9. A resin grinding wheel factory production management method, characterized in that: include: Acquire the hydraulic oil pressure time series data, hydraulic oil temperature time series data, hydraulic oil flow time series data and vibration signal of the target monitoring hydraulic press measured by the sensor group; Performing a comprehensive time series analysis on the hydraulic oil pressure time series data, hydraulic oil temperature time series data, and hydraulic oil flow time series data of the target monitored hydraulic press to obtain a characteristic vector of the hydraulic system operation state of the hydraulic press; Performing signal analysis on the vibration signal to obtain a characteristic vector of the operating state of the mechanical component of the hydraulic press; Fusion of the hydraulic system operating state feature vector of the hydraulic press and the mechanical component operating state feature vector of the hydraulic press to obtain an operating state monitoring feature vector of the hydraulic press; According to the information contained in the hydraulic press operation status monitoring feature vector, it is determined whether the target monitored hydraulic press needs maintenance.

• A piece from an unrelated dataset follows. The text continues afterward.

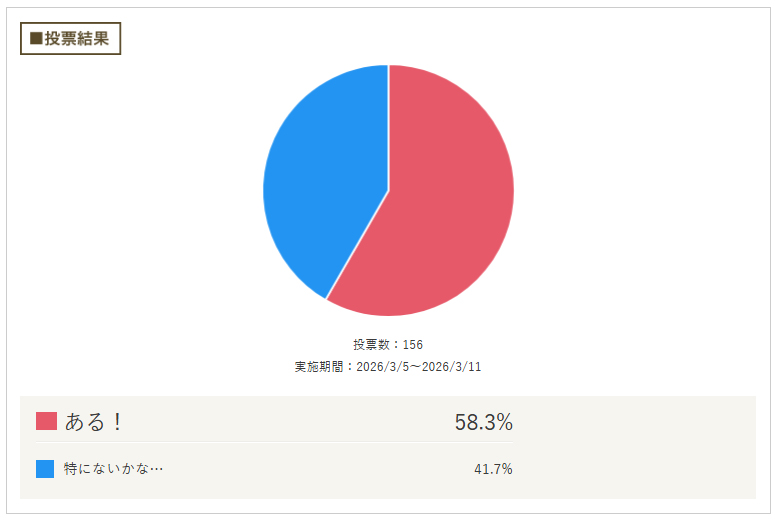This screenshot has height=520, width=775.
Task: Click the empty beige area right of 58.3%
Action: 630,422
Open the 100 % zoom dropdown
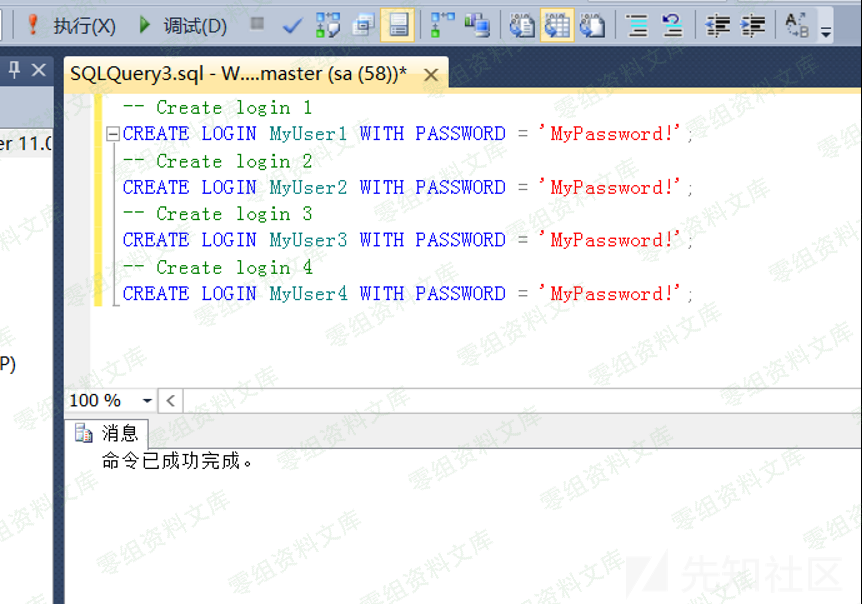 tap(147, 401)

10. The resin grinding wheel factory production management method according to claim 9, characterized in that: Judging whether the target monitored hydraulic press needs maintenance according to the information contained in the hydraulic press operation status monitoring feature vector includes: Performing feature adaptive selection adjustment based on latent space mapping on the hydraulic press operation status monitoring feature vector to obtain an optimized hydraulic press operation status monitoring feature vector; The optimized hydraulic press operation status monitoring feature vector is passed through a maintenance requirement classifier to obtain a maintenance classification result, and the maintenance classification result is used to indicate whether the target monitored hydraulic press needs maintenance.